Skip to content

Cello v1.0.1 -- Production-Ready Release¶

Release Date: February 24, 2026 License: MIT Python: 3.12+ Codebase: 32,000+ lines of Rust, 6,000+ lines of Python Tests: 394 passing


Overview¶

Cello v1.0.1 is the culmination of ten iterative pre-release versions, marking the framework's transition from beta to a production-ready, enterprise-grade web framework. With this release, Cello's entire public API is frozen under Semantic Versioning -- no breaking changes will be introduced until v2.0. Developers can depend on Cello for production workloads with full confidence in API stability.

At its core, Cello is built on a simple but powerful principle: Rust owns the hot path, Python owns the developer experience. Every TCP accept, HTTP parse, route lookup, middleware execution, JSON serialization, and response assembly happens in Rust. Python is responsible only for route registration, handler function pointers, and business logic. The result is C-level request throughput with the ergonomics of a modern Python web framework.

Benchmarks show Cello sustaining 170,000+ requests per second with 4 workers (5 processes) using wrk (12 threads, 400 connections, 10s) -- 1.9x faster than BlackSheep+Granian, 3.1x faster than FastAPI+Granian, and 5.9x faster than Robyn. This performance comes not from a single optimization but from a holistic approach: single-threaded Tokio runtime per worker (zero GIL contention), SIMD-accelerated JSON, zero-copy radix tree routing, arena allocators, handler metadata caching, lazy parsing, multi-process SO_REUSEPORT workers with os.fork(), ultra-fast response bypass, and an aggressively optimized release build profile. Every microsecond on the hot path has been scrutinized and eliminated where possible.


Performance¶

Benchmark Results¶

Framework Requests/sec Avg Latency p99 Latency Relative
Cello v1.0.1 170,000+ 2.8ms 15ms 1.0x (baseline)
BlackSheep + Granian ~92,000 4.3ms 13ms ~1.9x slower
FastAPI + Granian ~55,000 7.1ms 17ms ~3.1x slower
Robyn ~29,000 14.2ms 38ms ~5.9x slower

All benchmarks: JSON serialization (GET / returning {"message": "Hello, World!"}), 4 workers (5 processes each), wrk (12 threads, 400 connections, 10s). Results vary by hardware and workload.

What Makes Cello Fast¶

SIMD JSON (simd-json 0.13): JSON parsing and serialization leverages CPU SIMD instructions (SSE4.2, AVX2) for hardware-accelerated processing, achieving up to 10x the throughput of Python's built-in json module. On non-SIMD architectures (e.g., ARM), Cello automatically falls back to serde_json for compatible JSON handling.

Extracted data
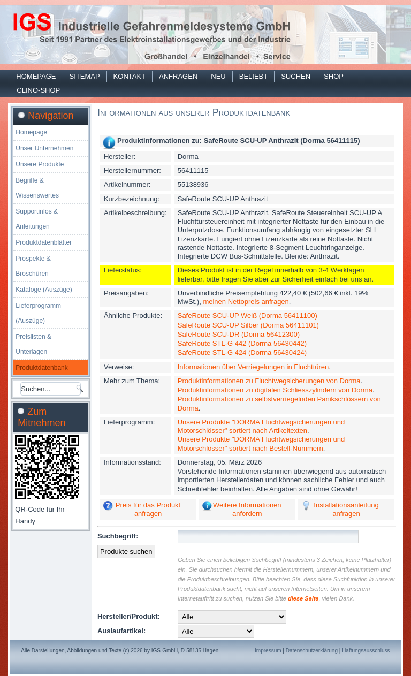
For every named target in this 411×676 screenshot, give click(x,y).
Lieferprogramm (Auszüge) (38, 313)
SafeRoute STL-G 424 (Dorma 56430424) (242, 352)
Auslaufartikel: (121, 631)
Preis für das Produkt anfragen (148, 509)
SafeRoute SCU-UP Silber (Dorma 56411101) (248, 325)
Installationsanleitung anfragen (346, 509)
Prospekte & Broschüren (33, 266)
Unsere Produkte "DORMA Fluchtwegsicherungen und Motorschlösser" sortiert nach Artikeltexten (261, 426)
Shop (334, 76)
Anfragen (178, 76)
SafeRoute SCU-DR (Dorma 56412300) (239, 334)
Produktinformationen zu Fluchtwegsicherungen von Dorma (269, 381)
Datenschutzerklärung (312, 651)
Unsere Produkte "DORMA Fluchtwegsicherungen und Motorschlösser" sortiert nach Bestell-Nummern (261, 443)
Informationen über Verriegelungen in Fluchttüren (253, 367)
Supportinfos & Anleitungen (37, 219)
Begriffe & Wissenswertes (37, 188)
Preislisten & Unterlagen (33, 344)
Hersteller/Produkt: (128, 616)
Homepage (36, 76)
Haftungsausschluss (366, 651)
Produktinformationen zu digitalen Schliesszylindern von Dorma (275, 390)
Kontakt (129, 76)
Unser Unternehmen (44, 148)
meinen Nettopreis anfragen (245, 302)
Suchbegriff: (118, 536)
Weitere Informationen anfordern (247, 509)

Given task 1
Do these statements agree with the Cello v1.0.1 release notes? (a) In Cello, Python handles route lookup. (b) The benchmarks used wrk with 400 connections. (c) On ARM, Cello falls back to serde_json. Answer yes or no for each, and quote the words from the text that decide it.
Given task 2
Reproduce the stretch of the Cello v1.0.1 release notes from "Cello v1.0.1 is" through "in API stability." word for word.
Given task 3
Carry on writing the Cello v1.0.1 release notes, starting after their last sentence.

Exercise answer 1
(a) No: "Every TCP accept, HTTP parse, route lookup, middleware execution, JSON serialization, and response assembly happens in Rust."
(b) Yes: "wrk (12 threads, 400 connections, 10s)"
(c) Yes: "On non-SIMD architectures (e.g., ARM), Cello automatically falls back to serde_json for compatible JSON handling."

Exercise answer 2
Cello v1.0.1 is the culmination of ten iterative pre-release versions, marking the framework's transition from beta to a production-ready, enterprise-grade web framework. With this release, Cello's entire public API is frozen under Semantic Versioning -- no breaking changes will be introduced until v2.0. Developers can depend on Cello for production workloads with full confidence in API stability.

Exercise answer 3
Zero-Copy Radix Tree Routing (matchit 0.7): Route matching uses a compile-time-optimized radix tree with O(log n) lookup and zero heap allocations per request. Path parameters are extracted without copying strings.

Arena Allocators (bumpalo 3): Per-request arena allocation groups all transient allocations into a single contiguous memory region that is freed in one operation, eliminating heap fragmentation and reducing allocator pressure.

Handler Metadata Caching: Whether a handler is async def or def is determined once at first invocation and cached. Dependency injection parameter introspection is similarly computed once and reused, eliminating per-request inspect.iscoroutine() and inspect.signature() calls.

Lazy Parsing: Query string decoding is skipped when the query string is empty. Body reading is skipped entirely for GET, HEAD, OPTIONS, and DELETE requests. Headers are pre-allocated with HashMap::with_capacity().

Fast-Path Skipping: Empty middleware chains, empty guard lists, and empty lifecycle hook lists short-circuit immediately without any overhead -- no lock acquisition, no GIL interaction, no function calls.

Atomic Operations: The DI container uses AtomicBool instead of RwLock for the singleton existence check, eliminating lock contention on every request.

Single-Threaded Tokio Runtime (Zero GIL Contention): Each worker process runs a single-threaded Tokio event loop instead of a multi-threaded runtime. This eliminates GIL contention entirely -- no Tokio threads compete for Python::with_gil. Parallelism comes from multi-process os.fork() + SO_REUSEPORT, not from multi-threading. This is the single largest performance optimization in Cello.

Multi-Process Workers (SO_REUSEPORT): On Linux, Cello uses os.fork() to spawn N+1 worker processes (N children + parent), each binding to the same port via SO_REUSEPORT. The Linux kernel distributes connections across workers, bypassing the Python GIL bottleneck and achieving near-linear scaling with core count. On Windows, Cello uses subprocess re-execution with the CELLO_WORKER=1 environment variable, since os.fork() and SO_REUSEPORT are not available.

Ultra-Fast Response Bypass: For the most common case (handler returns a dict, no middleware), Cello bypasses the intermediate Response struct entirely and builds the hyper response directly -- eliminating HashMap allocation, header copying, and extra body copies.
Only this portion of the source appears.